Tuesday, November 13, 2012

Feeding the Servants

Our daughter Catherine is President of Lutheran Campus Ministries at St. Matthew's Lutheran Church in Charleston.  A couple of weeks ago, she was part of a group of about 22 that took part in a Servant Weekend in Aiken.  They put a whole new roof on a house, and worked in a food pantry, among other things. They left to go back to the Holy City on Sunday morning, and had to pass within a couple of miles of our house, so we invited them over for a lunch. Now these are young adults from The Citadel and the College of Charleston, and when we feed such college kids we generally try not to provide food they'd get in the cafeteria or the local pizza joint. This is the second year we've done this so we kinda-sorta had good idea of what they'd like. This is the menu we offered:

Pork Chops
Rice & Mushroom Gravy
Deviled Eggs
Grilled Squash
Kale Casserole
Brocolli Salad
Weaver D's Sweet Potatoes
Green Beans
Lime Jello-Pineapple Salad
 Slow Roasted Roma Tomatoes with Feta & Olives
Sour Cream Dinner Rolls
Chocoalte Layer Cake with Ganache Filling and White Chocolate Butter Cream Icing
Appalachain Stack Cake
Do-it-Yourself Trifle with Pound Cake, Boiled Custard and Blueberry-Blackberry Filling


Most of these were tried and true recipes, but the kale casserole originally used spinach.  It turned out very well, getting rave reviews, especially from some of the Cadets (along with  the Stack Cake and the Lime-Jello Salad!).  One really cool part was that pretty much all of the veggies and (the blackberries!) were from South Carolina! W. P Rawl's here in Lexington, Beechwood Farms in Greenville county, Callaham's Orchard in Williamston,  and a roadside stand in Marion County.

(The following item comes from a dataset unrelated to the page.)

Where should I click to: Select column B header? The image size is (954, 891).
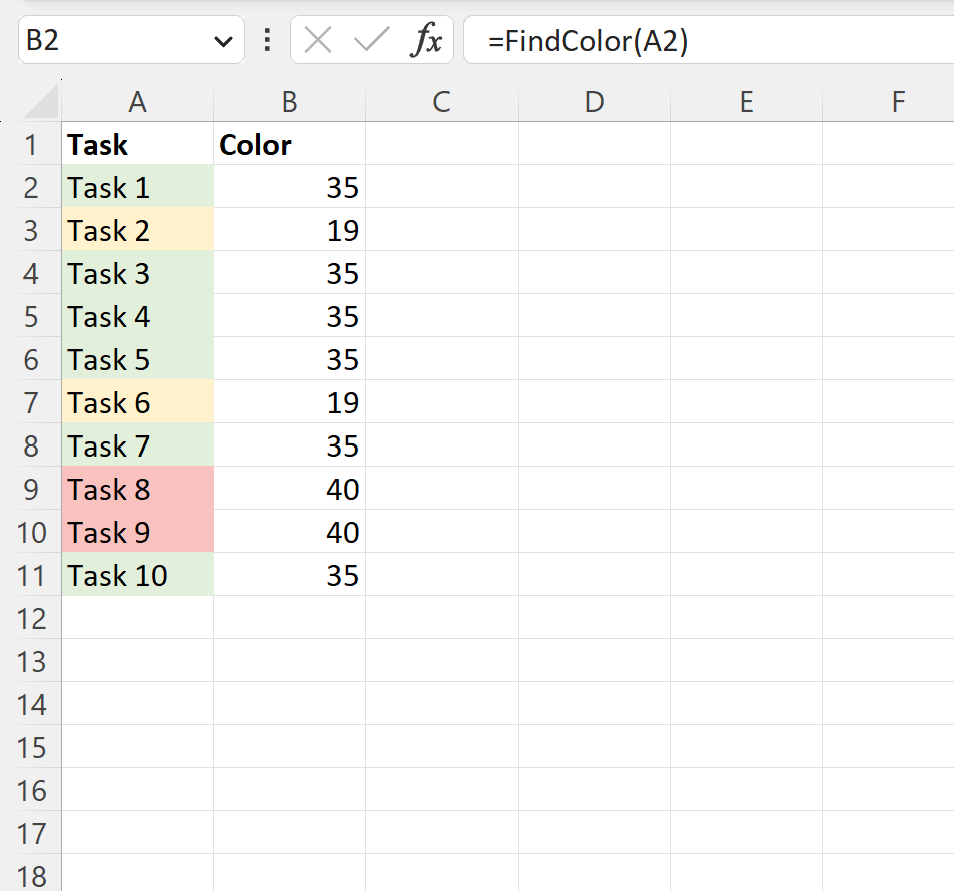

They got here about 20 minutes earlier than we had planned, but we still got things together pretty much on time.  It was great and they were a fantastic group of young adults!  We really enjoy groups like this. With these guys and gals as our future leaders,  folks, things are gonna be just fine!

Friday, November 9, 2012

Simply Southern Supper

This summer while I was recovering from knee replacement surgery, I had a lot of time on my hands. I watched a whole lot of cooking shows that I wouldn't normally watch. I was also able to thoroughly read and re-read some cooking magazines, cookbooks, and foodie books.

One of the books was John Besh's My Family Table. It is a very good book that I highly recommend, especially if you are cooking for a family. He talks about making family meals that are both simple, fun and delicious. He advocates not roasting a chicken for Sunday dinner, but roasting a whole ovenfull of food: two chickens, a roast, and maybe some side dishes. That way you can have some now, some for leftovers later in the week, and some to freeze for when you don't have time to cook, or to use in other dishes.

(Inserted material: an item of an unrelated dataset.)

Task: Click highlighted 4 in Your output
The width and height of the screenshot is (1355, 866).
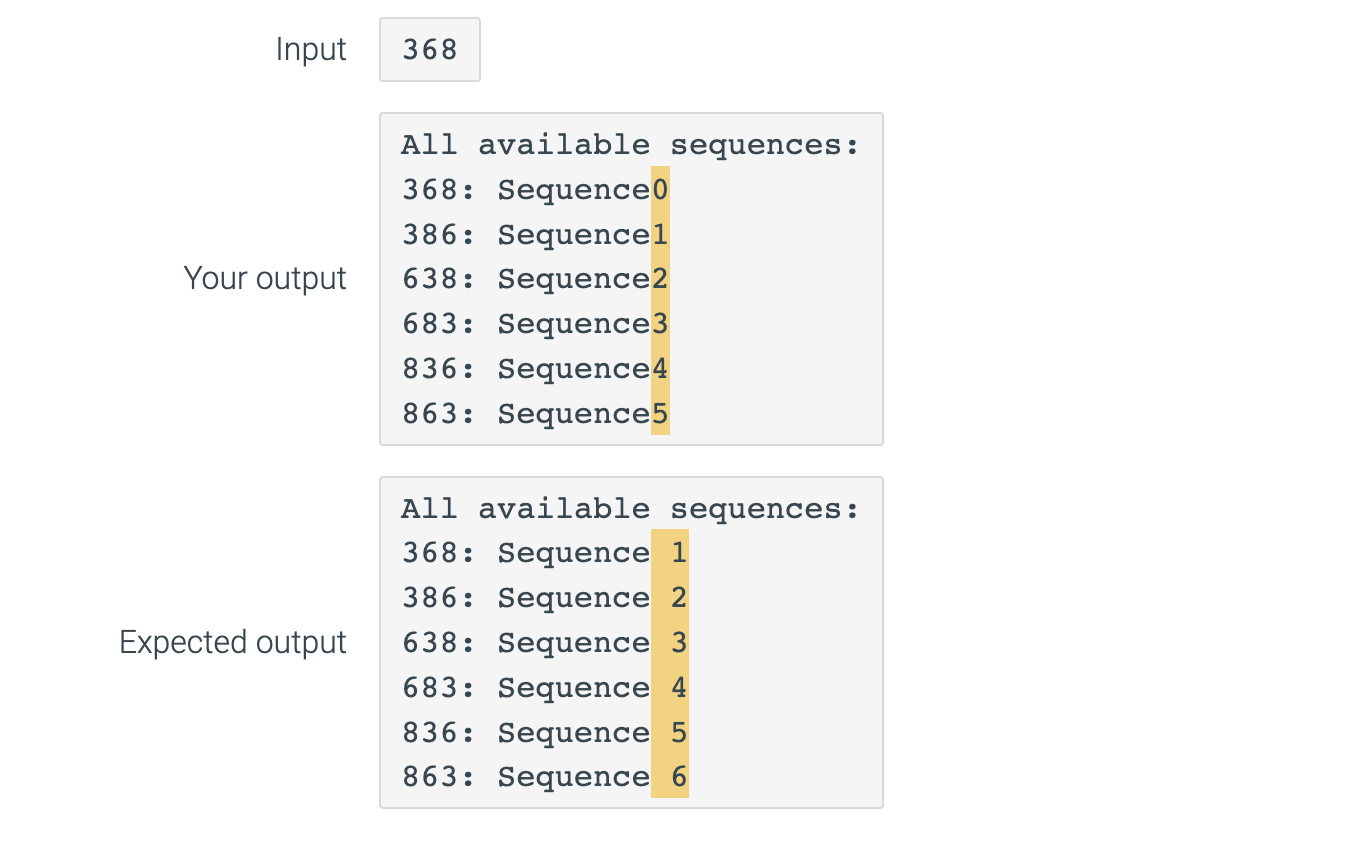Action: [660, 369]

I also re-read Donald Link's Real Cajun, and Bill Smith's Seasoned in the South.

Other reading material that I persused well and truly was from the Southern Foodways Alliance's early publications, from their Cornbread Nation series and from their Oral Histories. Celebrating the row crop farmers, BBQ pit masters, all good stuff. With all of this reading and viewing and thinking,  I had a VISION, (choral music from the Holy Grail, please) and a remembrance of long ago.

THE VISION: I came up with a idea for something I like to call Simply Southern Suppers.  The goal would be to simply eat well with friends. It doesn't have to be 5 course meal.  It doesn't have to be gourmet, or fine china. It's just sitting down to the table with good food, good conversation and good folks. It doesn't have to be all good friends. One of our all-time favorite things to do is cook for Catherine & Stewart's friends and cohorts.   Maybe it's just acquaintances who might one day become good friends one day!

The remembrance: Back in 1970's my mother and grandmother made a whole bunch of blue denim placemats. They were fashioned to resemble a pair of jeans and the pocket held a red bandana napkin. I asked Mama Glenda about them, and she brought them down, about 40 of them. She couldn't remember why they got made, but thinks it was BBQ wedding shower for someone. But anyway, they look pretty cool, and I thought they would look great on a red checkered gingham table cloth. However, our dining room table is 14 feet long, and I couldn't find a tablecloth near that big. So . . . . I bought 15 yards of it on sale, and Alice made the tablecloth! Looks real purty, don't it?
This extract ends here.